An update on post-Brexit Britain

2 August 2016

It looks increasingly as if the UK economy is beginning to feel the pain of the Brexit vote.  The UK construction industry has recorded a further deterioration during July 2016 and the Purchasing Managers Index (PMI) is now at 45.9 from a reading of 46 in June – a reading of less than 50 suggests activity is decreasing.  This will add pressure to the Bank of England Monetary Policy Committee which meets this week to discuss interest rates yet again.

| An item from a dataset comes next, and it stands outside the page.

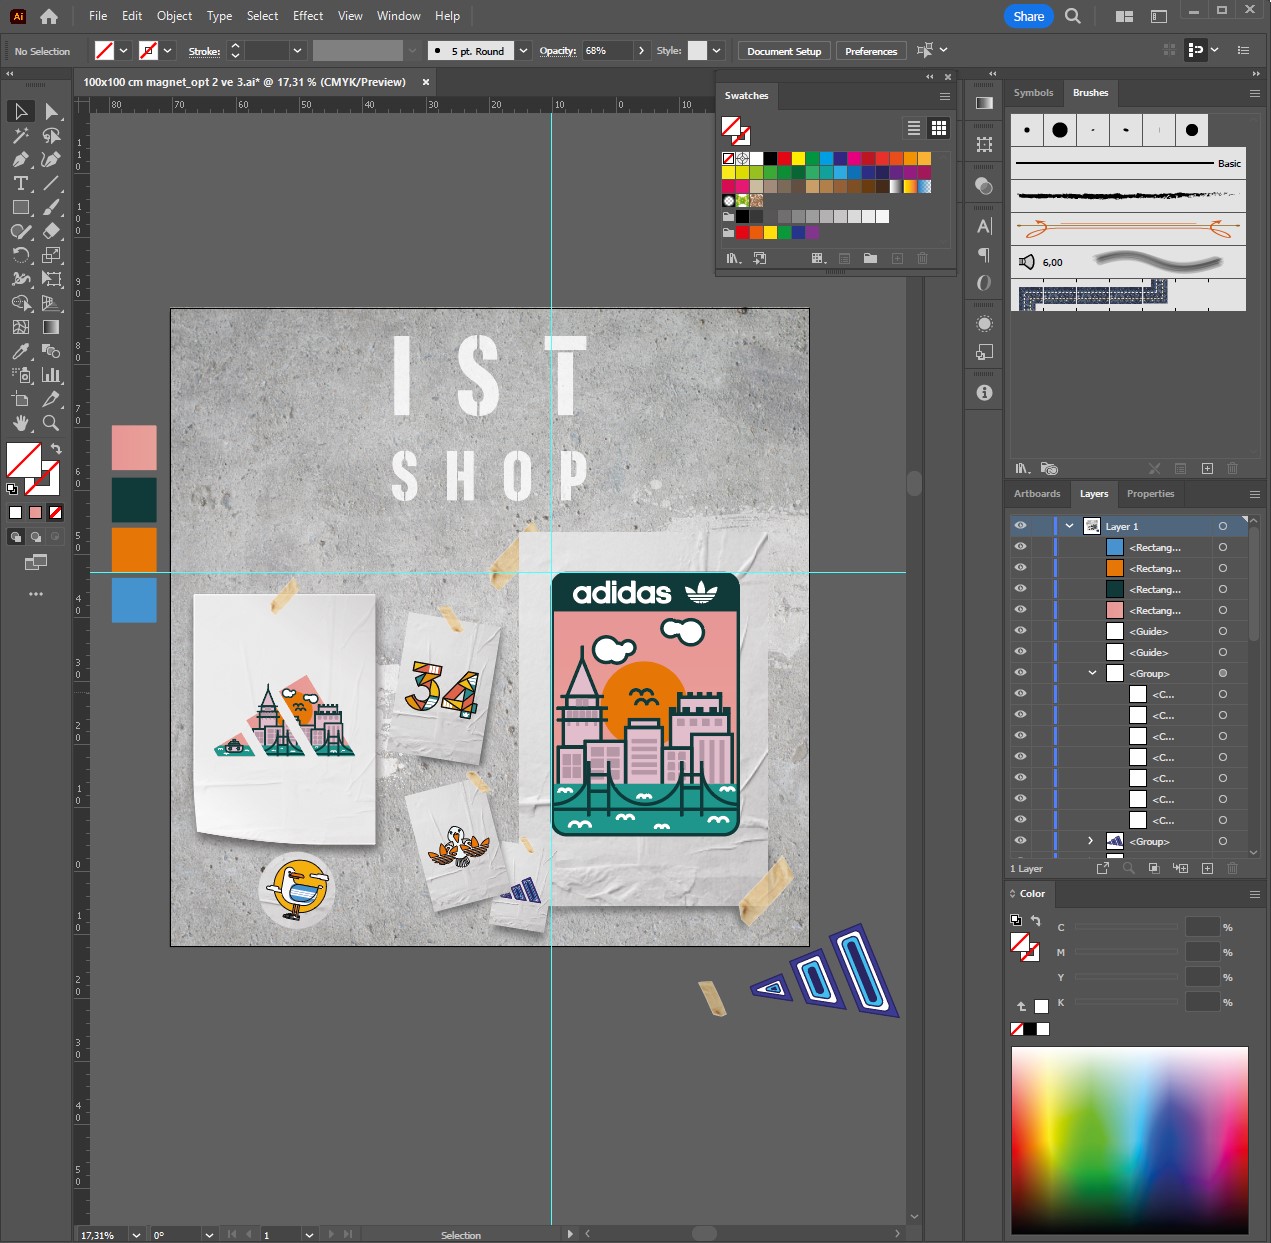Click inside the CMYK color spectrum bar
This screenshot has height=1243, width=1271.
click(1129, 1138)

Opportunities for overseas property investors abound in the UK post-Brexit, particularly from US$ based buyers.  Being part of the EU is of little interest to many property investors, who continue to see London as a great city in which to hold property.  Whilst institutional investors are still being cautious, investors from China and the Middle East are taking advantage of the low sterling to make strategic investments.

Corporate governance changes may be on the way, with PM Theresa May’s desire to see employees represented on company boards perhaps being forced into the mix.

The FRC have issued guidelines for listed companies to clearly set out in their reports details of their EU operations and the risks and uncertainties that come from that; all with the objective of giving a true and fair picture to shareholders.

There could be major revisions to VAT post-Brexit, since the UK will regain full control over the tax and how it applies in the UK.  Finance and insurance sectors may benefit, although jobs may be lost as companies set up EU distribution hubs to overcome export issues.

Who wants to go to Chevening House?  This is the 17th Century “grace and favour” retreat for the Foreign Secretary; but unfortunately for Boris, he will have to share it with other Brexit ministers, David Davis and Liam Fox.  Should make for fun weekends over the dinner table!